Hatta annesinin de sandığı kadar masum olmadığını,anlat bekliyorum.
Ama belki de Jennie bunları kaldıramaz ve durumu daha kötü olur.Senin için de anlatmak zor dimi anlıyorum" Kim Ji-woo'nun son sözleri ile kızarmış gözlerini kaldırarak bana baktı.

Ardından titreyen elindeki telefon kucağına düştüğünde yüzünü avuçlarımın arasına alıp "İyi misin güzelim?" dedim.

Jennie ellerimi sertçe ittirirken "Bırak!" diyerek bağırarak ayağa kalktı.Çantasını alırken hıçkırarak ağlıyordu.

Kolunu tutup "Güzelim ben anlatacaktım.Dinle beni lütfen" dediğim sırada,Jennie kolumu tekrar ittirip "Ş-şimdi konuşmak istemiyorum" dedi ve koşmaya başladı.

Peşinden koşarken mekandan çıktığı an yere düşecek gibi olmasıyla belinden kavrayarak onu tuttum.

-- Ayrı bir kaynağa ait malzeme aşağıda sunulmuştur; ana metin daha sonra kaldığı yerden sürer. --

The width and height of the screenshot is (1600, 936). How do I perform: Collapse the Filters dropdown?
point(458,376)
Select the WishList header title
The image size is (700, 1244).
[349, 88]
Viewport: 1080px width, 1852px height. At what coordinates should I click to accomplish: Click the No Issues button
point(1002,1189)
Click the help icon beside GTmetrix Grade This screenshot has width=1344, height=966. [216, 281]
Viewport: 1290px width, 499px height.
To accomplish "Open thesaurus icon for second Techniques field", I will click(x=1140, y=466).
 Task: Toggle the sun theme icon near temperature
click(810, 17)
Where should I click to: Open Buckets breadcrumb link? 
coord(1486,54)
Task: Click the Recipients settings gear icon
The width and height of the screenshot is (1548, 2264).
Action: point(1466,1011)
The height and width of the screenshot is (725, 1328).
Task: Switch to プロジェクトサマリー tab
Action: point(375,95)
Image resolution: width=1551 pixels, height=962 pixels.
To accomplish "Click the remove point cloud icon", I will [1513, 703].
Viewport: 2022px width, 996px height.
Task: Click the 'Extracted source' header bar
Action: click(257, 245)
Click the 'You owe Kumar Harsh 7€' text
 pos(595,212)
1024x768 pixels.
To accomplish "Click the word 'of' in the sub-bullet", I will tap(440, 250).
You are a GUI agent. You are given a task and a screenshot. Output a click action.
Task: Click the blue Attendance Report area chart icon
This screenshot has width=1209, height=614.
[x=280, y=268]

Jennie ise beni ittirmeye çalışırken "Bırak eve gitmek istiyorum.Sende beni kandırdın.Hepiniz beni kandırdınız!Hepiniz yalancısınız!" dediğinde omzunu öpüp "Ne desen haklısın güzelim.Lütfen sakin ol,izin ver ben bırakayım seni eve.Söz sen sorana kadar hiçbir şey söylemeyeceğim.
Sen ne zaman konuşmama izin verirsen o zaman konuşacağım"dedim.

Jennie hıçkırdığı sıra,başını sallayıp vücudunu bana bırakmasıyla anında kucağıma aldım.

Onu arabaya taşırken arabanın önüne geldiğimizde yere indirdim.

Jennie arka koltuğu açıp oturduğunda yere düşen çantasını alarak şoför koltuğuna oturmadan önce ses kaydını ona kimin gönderdiğine baktım.

Kim Ji-woo olduğunu görürken telefonu çantaya koyup,şoför koltuğuna oturdum ve çantayı yanımdaki koltuğu attım.

Ardından dikiz aynasından koltuğa yaslanmış bir şekilde ağlayan Jennie'ye baktım.

Ona her şeyi benim anlatmam gerekiyordu.
Bu şekilde öğrenmesi onu daha da üzmüştü.

Keşke bu kadar korkmasaydım ve ona anlatsaydım.Ama tanrı şahidim olsun ki yemekten sonra onu sakin bir yere götürüp konuşmayı planlamıştım.

Jennie'ye bakmayı bırakıp iç çekerek arabayı çalıştırdım ve eve doğru sürdüm.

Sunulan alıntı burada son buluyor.